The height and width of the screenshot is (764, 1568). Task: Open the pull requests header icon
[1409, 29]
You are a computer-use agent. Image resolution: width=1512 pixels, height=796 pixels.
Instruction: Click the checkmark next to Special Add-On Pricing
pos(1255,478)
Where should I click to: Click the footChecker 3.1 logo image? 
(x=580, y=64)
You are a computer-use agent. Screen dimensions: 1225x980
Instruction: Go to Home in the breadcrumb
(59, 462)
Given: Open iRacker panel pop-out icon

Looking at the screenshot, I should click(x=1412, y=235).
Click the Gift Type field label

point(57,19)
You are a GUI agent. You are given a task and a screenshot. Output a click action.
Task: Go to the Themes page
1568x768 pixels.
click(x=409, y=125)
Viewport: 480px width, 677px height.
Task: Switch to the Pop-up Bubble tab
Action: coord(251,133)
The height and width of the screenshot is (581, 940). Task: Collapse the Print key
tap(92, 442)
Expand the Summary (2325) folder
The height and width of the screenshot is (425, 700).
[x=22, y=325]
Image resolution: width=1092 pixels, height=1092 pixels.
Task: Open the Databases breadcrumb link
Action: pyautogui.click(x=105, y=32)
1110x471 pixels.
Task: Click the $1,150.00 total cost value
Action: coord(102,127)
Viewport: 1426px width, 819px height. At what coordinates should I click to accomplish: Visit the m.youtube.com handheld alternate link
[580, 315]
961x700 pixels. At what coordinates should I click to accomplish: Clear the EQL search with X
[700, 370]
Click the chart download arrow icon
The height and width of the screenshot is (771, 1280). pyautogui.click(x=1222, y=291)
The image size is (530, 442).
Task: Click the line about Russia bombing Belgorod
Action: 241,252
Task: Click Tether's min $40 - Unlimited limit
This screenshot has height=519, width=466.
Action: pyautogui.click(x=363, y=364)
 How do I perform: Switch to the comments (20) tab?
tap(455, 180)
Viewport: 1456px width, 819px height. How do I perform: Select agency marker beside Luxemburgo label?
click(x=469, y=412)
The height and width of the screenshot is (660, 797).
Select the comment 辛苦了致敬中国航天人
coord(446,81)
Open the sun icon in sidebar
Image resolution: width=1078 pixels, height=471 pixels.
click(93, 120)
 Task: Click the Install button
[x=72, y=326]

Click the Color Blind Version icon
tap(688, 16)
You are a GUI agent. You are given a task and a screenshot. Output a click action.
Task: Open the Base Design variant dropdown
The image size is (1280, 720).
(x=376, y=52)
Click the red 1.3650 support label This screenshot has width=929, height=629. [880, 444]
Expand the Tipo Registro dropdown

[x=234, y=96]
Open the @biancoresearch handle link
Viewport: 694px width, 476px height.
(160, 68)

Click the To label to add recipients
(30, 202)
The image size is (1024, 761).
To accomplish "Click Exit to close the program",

*TASK DETAILS:* Print every line of the data above again, unchanged and in the same order.

*TASK SOLUTION:*
The height and width of the screenshot is (764, 1568). Task: Open the pull requests header icon
[1409, 29]
You are a computer-use agent. Image resolution: width=1512 pixels, height=796 pixels.
Instruction: Click the checkmark next to Special Add-On Pricing
pos(1255,478)
Where should I click to: Click the footChecker 3.1 logo image? 
(x=580, y=64)
You are a computer-use agent. Screen dimensions: 1225x980
Instruction: Go to Home in the breadcrumb
(59, 462)
Given: Open iRacker panel pop-out icon

Looking at the screenshot, I should click(x=1412, y=235).
Click the Gift Type field label

point(57,19)
You are a GUI agent. You are given a task and a screenshot. Output a click action.
Task: Go to the Themes page
1568x768 pixels.
click(x=409, y=125)
Viewport: 480px width, 677px height.
Task: Switch to the Pop-up Bubble tab
Action: coord(251,133)
The height and width of the screenshot is (581, 940). Task: Collapse the Print key
tap(92, 442)
Expand the Summary (2325) folder
The height and width of the screenshot is (425, 700).
[x=22, y=325]
Image resolution: width=1092 pixels, height=1092 pixels.
Task: Open the Databases breadcrumb link
Action: pyautogui.click(x=105, y=32)
1110x471 pixels.
Task: Click the $1,150.00 total cost value
Action: coord(102,127)
Viewport: 1426px width, 819px height. At what coordinates should I click to accomplish: Visit the m.youtube.com handheld alternate link
[580, 315]
961x700 pixels. At what coordinates should I click to accomplish: Clear the EQL search with X
[700, 370]
Click the chart download arrow icon
The height and width of the screenshot is (771, 1280). pyautogui.click(x=1222, y=291)
The image size is (530, 442).
Task: Click the line about Russia bombing Belgorod
Action: 241,252
Task: Click Tether's min $40 - Unlimited limit
This screenshot has height=519, width=466.
Action: pyautogui.click(x=363, y=364)
 How do I perform: Switch to the comments (20) tab?
tap(455, 180)
Viewport: 1456px width, 819px height. How do I perform: Select agency marker beside Luxemburgo label?
click(x=469, y=412)
The height and width of the screenshot is (660, 797).
Select the comment 辛苦了致敬中国航天人
coord(446,81)
Open the sun icon in sidebar
Image resolution: width=1078 pixels, height=471 pixels.
click(93, 120)
 Task: Click the Install button
[x=72, y=326]

Click the Color Blind Version icon
tap(688, 16)
You are a GUI agent. You are given a task and a screenshot. Output a click action.
Task: Open the Base Design variant dropdown
The image size is (1280, 720).
(x=376, y=52)
Click the red 1.3650 support label This screenshot has width=929, height=629. [880, 444]
Expand the Tipo Registro dropdown

[x=234, y=96]
Open the @biancoresearch handle link
Viewport: 694px width, 476px height.
(160, 68)

Click the To label to add recipients
(30, 202)
The image size is (1024, 761).
To accomplish "Click Exit to close the program",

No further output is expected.